Студенты Драгана не обращают на нас внимания. Как будто не готовясь ни к чему серьезному, они почти бесцельно бродят, вдруг останавливаются, гнутся, машут вверх-вниз руками, заламывают их, точно занимаются какой-то одной им ведомой гимнастикой.
Всего их четверо. Двое парней, две девушки. Все они одеты в майки и нечто типа трико, в их неряшливости есть что-то знакомо американское. Они стройны, худы, спортивны. Особенно выделяется одна девушка, очень худая, с очень выразительным, точно вырезанным по камню лицом. Ловлю себя на том, что не могу оторвать глаз от этой худой девушки, мне это не нравится, мне кажется, что я обращаю на нее внимание потому, что она очевидно подходит под все общепринятые стандарты. Своей красивой худобой она точно заранее уже отделена от других и уже заранее, еще не начав играть, предполагает «аудиторию». Вторая – проще, круглее. Ее черты менее четки, более женственны, ее тело гораздо больше принадлежит этой стороне сцены, чувствуется, что для особенного зрительного его выделения нужно организовать гораздо больше условностей.
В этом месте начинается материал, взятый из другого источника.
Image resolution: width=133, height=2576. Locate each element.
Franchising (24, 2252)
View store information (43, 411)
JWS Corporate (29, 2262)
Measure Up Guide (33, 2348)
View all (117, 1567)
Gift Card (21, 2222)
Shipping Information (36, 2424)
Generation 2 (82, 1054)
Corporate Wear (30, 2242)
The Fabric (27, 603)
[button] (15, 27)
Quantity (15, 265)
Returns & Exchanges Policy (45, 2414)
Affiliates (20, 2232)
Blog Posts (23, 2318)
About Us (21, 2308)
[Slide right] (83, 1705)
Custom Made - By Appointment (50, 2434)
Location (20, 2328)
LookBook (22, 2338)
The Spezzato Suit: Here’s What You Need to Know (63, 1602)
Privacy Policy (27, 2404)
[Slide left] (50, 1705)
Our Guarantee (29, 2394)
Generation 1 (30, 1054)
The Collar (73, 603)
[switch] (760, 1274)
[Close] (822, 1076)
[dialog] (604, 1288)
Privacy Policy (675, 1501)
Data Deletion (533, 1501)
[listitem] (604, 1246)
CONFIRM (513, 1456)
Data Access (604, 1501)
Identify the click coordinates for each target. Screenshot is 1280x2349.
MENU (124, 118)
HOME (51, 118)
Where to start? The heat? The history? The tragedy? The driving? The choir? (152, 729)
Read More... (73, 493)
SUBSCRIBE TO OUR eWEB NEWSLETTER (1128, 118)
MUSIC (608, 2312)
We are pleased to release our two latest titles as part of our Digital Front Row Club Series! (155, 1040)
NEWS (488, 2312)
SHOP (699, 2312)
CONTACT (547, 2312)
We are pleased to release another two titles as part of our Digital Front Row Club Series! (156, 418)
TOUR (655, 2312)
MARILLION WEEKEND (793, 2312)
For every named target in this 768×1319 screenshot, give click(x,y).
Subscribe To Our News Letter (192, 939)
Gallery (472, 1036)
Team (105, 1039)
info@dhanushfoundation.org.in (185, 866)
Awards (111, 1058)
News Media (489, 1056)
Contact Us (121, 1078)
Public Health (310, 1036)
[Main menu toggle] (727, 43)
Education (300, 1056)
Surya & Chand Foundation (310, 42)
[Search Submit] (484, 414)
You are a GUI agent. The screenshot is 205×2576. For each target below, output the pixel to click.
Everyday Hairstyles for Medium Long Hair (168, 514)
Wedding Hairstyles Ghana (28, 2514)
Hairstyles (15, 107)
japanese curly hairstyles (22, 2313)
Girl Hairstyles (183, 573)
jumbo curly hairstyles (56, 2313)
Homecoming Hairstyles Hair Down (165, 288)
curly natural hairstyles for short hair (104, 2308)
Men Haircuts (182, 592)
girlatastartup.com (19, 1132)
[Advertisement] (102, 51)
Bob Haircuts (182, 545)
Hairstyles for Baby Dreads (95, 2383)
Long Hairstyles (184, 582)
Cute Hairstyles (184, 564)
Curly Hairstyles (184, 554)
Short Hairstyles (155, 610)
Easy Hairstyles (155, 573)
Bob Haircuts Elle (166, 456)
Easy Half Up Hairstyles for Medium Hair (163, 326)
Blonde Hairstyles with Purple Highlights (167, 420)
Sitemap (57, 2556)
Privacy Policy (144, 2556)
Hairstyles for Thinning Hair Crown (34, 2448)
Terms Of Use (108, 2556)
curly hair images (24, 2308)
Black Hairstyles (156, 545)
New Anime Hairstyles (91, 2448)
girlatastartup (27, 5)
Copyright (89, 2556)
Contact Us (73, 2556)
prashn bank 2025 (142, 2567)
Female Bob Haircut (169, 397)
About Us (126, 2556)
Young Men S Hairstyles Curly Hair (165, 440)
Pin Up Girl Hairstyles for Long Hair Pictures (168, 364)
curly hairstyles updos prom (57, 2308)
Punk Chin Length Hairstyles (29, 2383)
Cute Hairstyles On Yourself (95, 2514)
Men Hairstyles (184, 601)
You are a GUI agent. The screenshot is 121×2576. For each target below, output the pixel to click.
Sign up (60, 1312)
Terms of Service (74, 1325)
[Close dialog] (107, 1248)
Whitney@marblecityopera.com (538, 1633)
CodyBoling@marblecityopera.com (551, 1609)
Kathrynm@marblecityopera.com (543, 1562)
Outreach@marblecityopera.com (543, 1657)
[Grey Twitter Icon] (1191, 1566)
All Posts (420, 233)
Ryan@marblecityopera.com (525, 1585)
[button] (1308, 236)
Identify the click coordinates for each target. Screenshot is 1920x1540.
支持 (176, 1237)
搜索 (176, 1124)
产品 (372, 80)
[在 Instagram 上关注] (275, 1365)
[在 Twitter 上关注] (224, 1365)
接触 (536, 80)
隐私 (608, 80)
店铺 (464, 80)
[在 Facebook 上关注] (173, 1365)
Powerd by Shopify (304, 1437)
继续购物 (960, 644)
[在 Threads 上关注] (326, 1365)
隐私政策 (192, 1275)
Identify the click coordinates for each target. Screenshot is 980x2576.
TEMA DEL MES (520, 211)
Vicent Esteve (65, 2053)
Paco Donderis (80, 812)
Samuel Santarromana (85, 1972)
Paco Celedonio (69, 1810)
Почему, собственно, мы должны смотреть на нее – она слишком похожа на «нас»? Из мальчиков – один высокий и стройный, как-то по-особенному гибкий, в нем тоже есть нечто притягивающее взгляд, быть может, сама эта гибкость, мягкость суставов, хорошее движение. Второй поплотнее и покряжистее, потяжелее, с небольшим животиком. Преимущество двух перед другими двумя проходит ровно по черте сцены. Для меня намечается простой конфликт: два обычных тела должны войти в пространство сцены или два необычных, заранее притягивающих, сценических тела должны выйти на авансцену, суметь приблизиться. Поскольку доставшееся мне от бабушки чувство социальной справедливости всегда играет со мной смешные шутки, я, как истый просветитель, начинаю болеть скорее за тех, кто должен подняться «снизу вверх», чем за тех, кто должен спускаться «сверху вниз»: ведь на вторых и так все смотрят.
55. Шестидесятник
Но пока «маленькие актеры» разминаются. Они гнутся, хихикают, показывают друг другу языки, выворачивают ступни, выходят в дверь, возвращаются с пластмассовыми бутылками для питья, словно все нарочно должно быть предельно грубо, жестко, равнодушно. Мне кажется, что это прием. Драган вторгается в их разминку, начинает что-то показывать, как если бы видел в ней элементы еще сокрытого представления. Он становится и в полный голос что-то говорит им. «Как тебе это перевести, – шепчет отец, – ну что-то типа „размудьтесь“ (на русском нейтральном – перестаньте зажиматься). Он любит так грубо говорить». Ага, особенно так хорошо говорить перед тем, как играть Софокла.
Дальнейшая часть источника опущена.